**Provided material**.
• • • • •

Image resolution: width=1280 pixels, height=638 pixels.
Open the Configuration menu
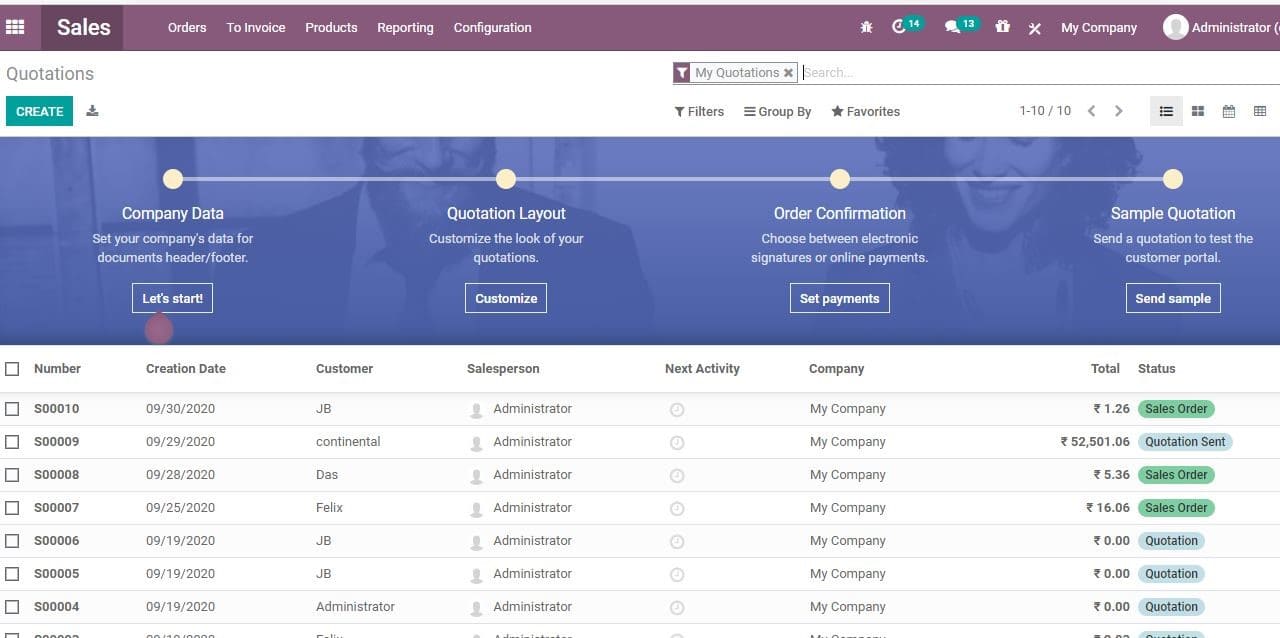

• • • • •

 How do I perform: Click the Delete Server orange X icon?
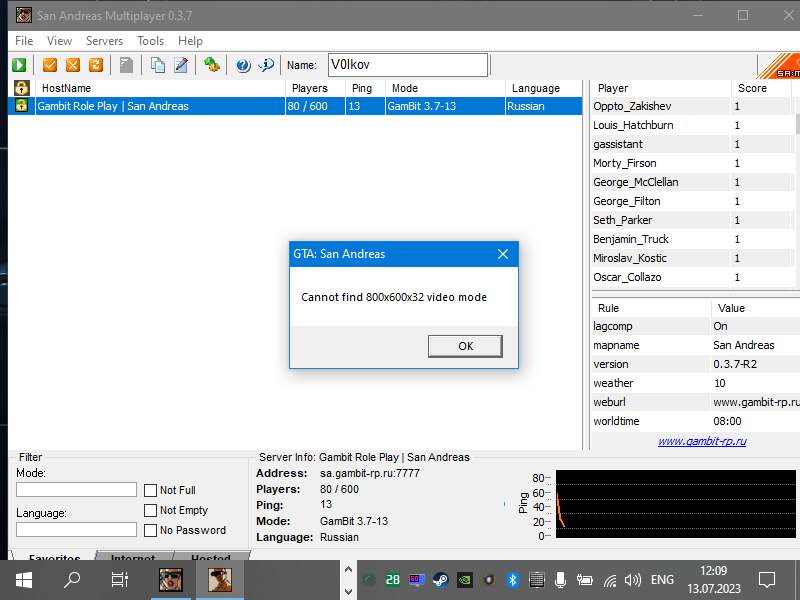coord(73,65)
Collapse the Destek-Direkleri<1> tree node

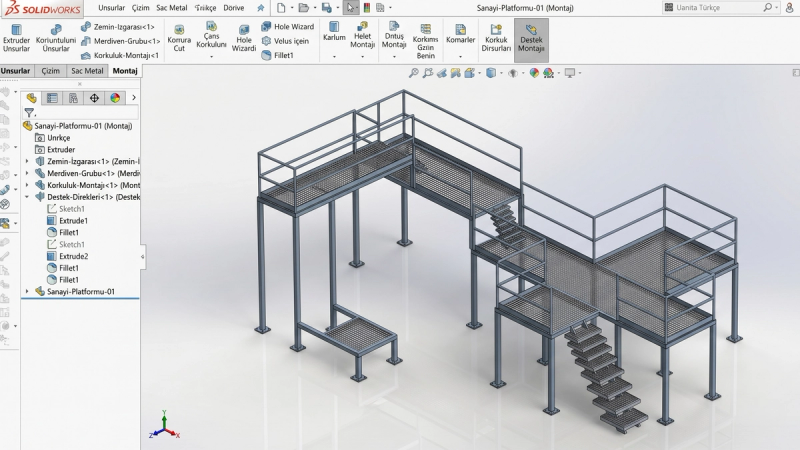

• • • • •

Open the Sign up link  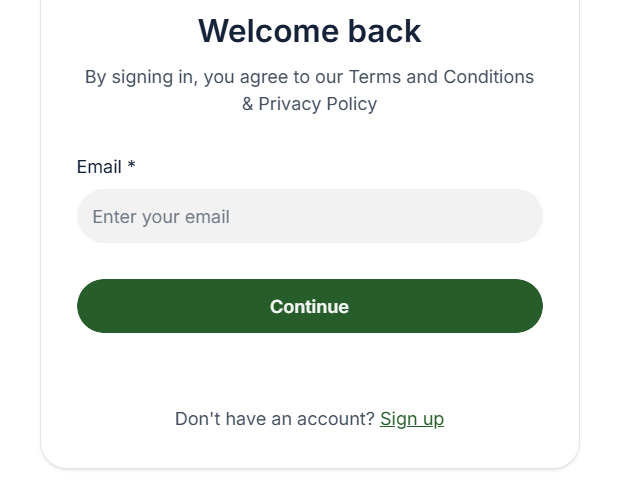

• • • • •

**About this exercise**. Take from the material above the lines running from the one with "Image resolution: width=1280" through the one with "Open the Configuration menu", and repeat them exactly, with nothing else.

**Task response**.
Image resolution: width=1280 pixels, height=638 pixels.
Open the Configuration menu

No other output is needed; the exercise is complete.